Us eating his turkey and potatoes. That’s the table we ate at. And our place settings. I am not lying about our glamorous upbringing in the slightest.

The turkey: He roasted in the oven with packaged stuffing in the cavity and carrots/celery smooshed in and around it. BAM. That was it. No spices. No brining. Maybe a little bit of painting with butter but it was all packaged stuffing, carrots and celery. AND I LOVED IT. I still – to this day – think it’s the best turkey in the world. I tried to do exactly what he did one year but mine sucked. I think a lot of the “OMG THIS IS DELICIOUS!” memories I have relate more to the emotions than the actual taste. It may have been dry as hell (he did always try to make gravy but it was often a failure) but there was always boxed Mashed Potatoes to go with it and OH MY GOD…I LOVED BOXED MASHED POTATOES.

Basically – the point is – set the standards low for your children.
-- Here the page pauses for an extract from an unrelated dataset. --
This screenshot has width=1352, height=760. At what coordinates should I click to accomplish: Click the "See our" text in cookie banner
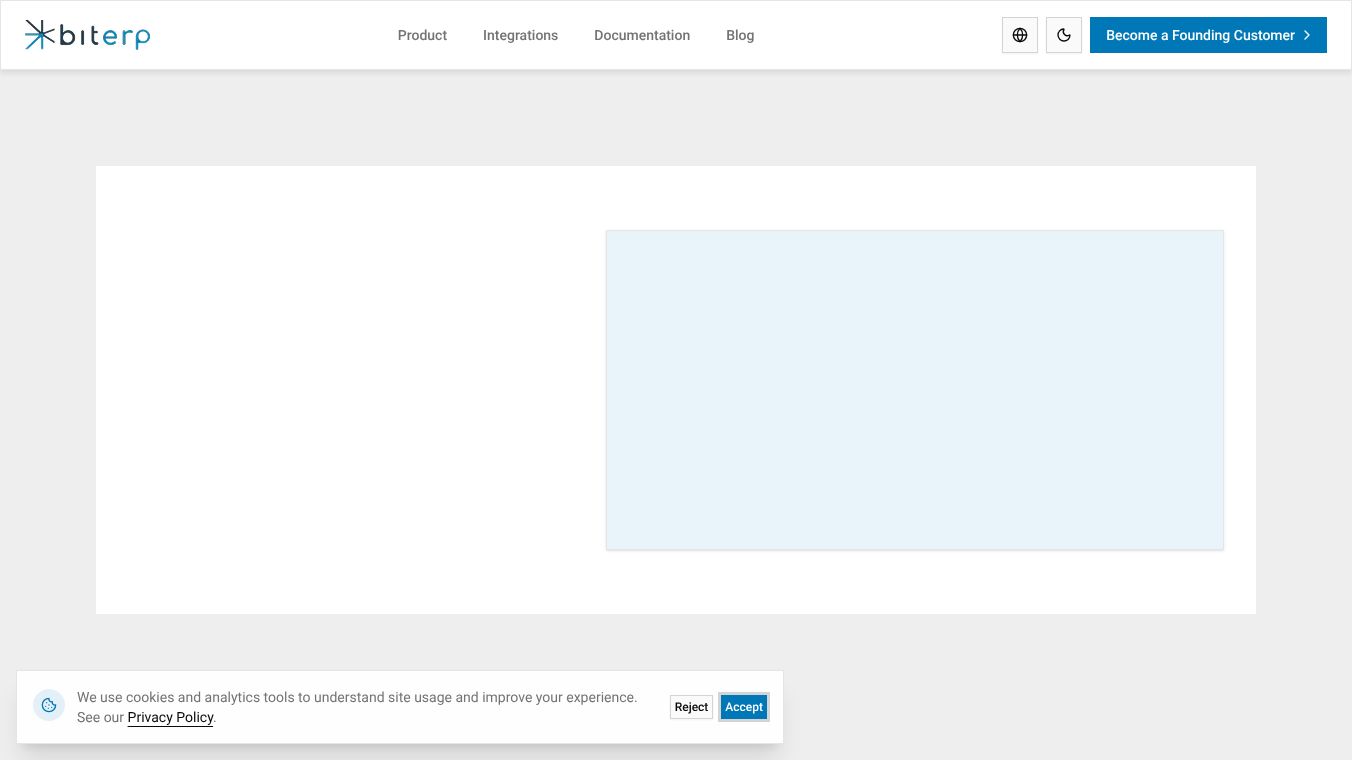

His roast was about the same. He had an ancient slow cooker – probably one of the first made – and he was still using it even up until he died. He put the meat, some potatoes and some carrots, and kept enough water in it to keep from drying, and BAM! Pot Roast! AND IT WAS SO GOOD. I remember telling him once, “This is way better than Dinty Moore Beef Stew” and he said, “Yeah, but that’s much easier.”

Which is hysterical because his pot roast was SO EASY.
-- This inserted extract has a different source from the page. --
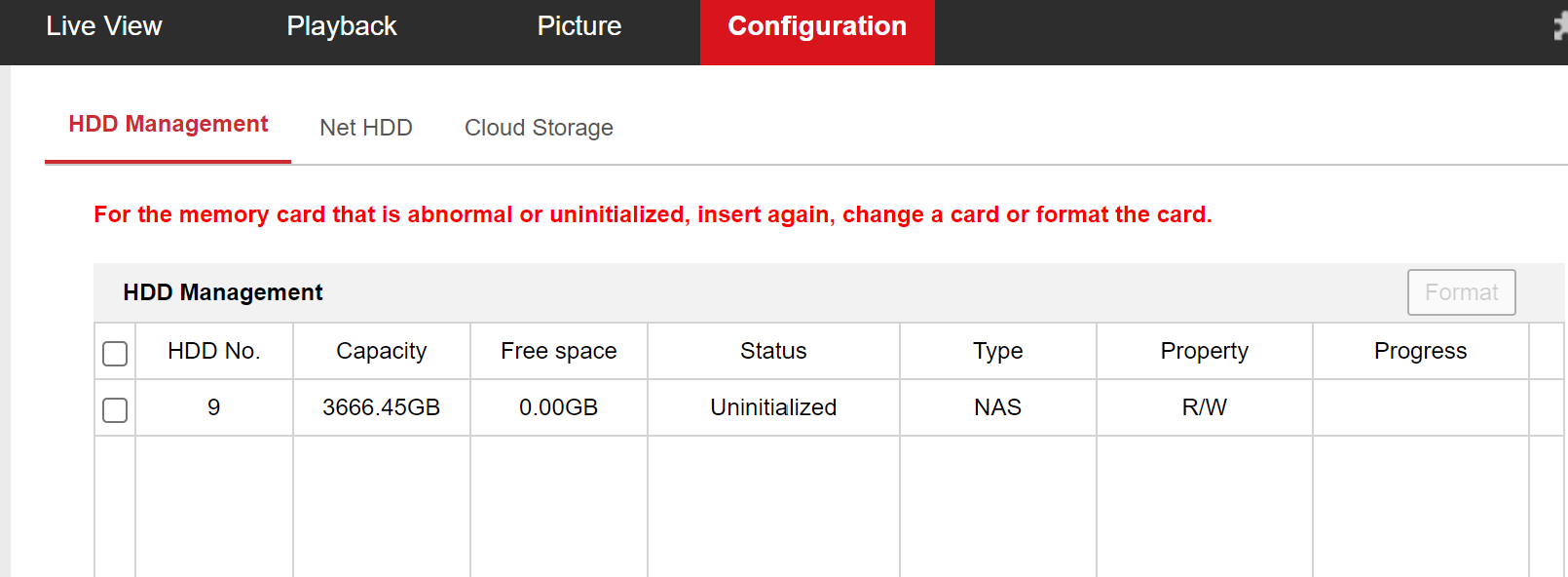Click the Property column header
Screen dimensions: 1568x577
pyautogui.click(x=1205, y=351)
Dad in the kitchen after one of his meals. Notice how little E is. *sob*

Dad in the kitchen after one of his meals. Notice how little E is. *sob*

My kids probably won’t have any specific meals stick out for them because we do cook a lot in this house. And I do a wide range of meals. And maybe this is good for their diets, but I’m sad that there won’t be any ONE thing that sticks out in the memories like it does mine. I’m just so grateful for those memories and those meals and I appreciate that Dad took at least 1 or 2 days a year to cook a meal that required SO MUCH EFFORT.

(Those of you in charge of Thanksgiving this year are probably thinking, “Man…if only I could put that little effort into MY turkey/dressing/stuffing.)

I think I mentioned once to Dad about my fond memories of those meals and I think he was entertained by it because – even he realized how minimal they were on the grand scale of things. At least I hope I mentioned it.

Do you have any specific memories of great meals your parents cooked?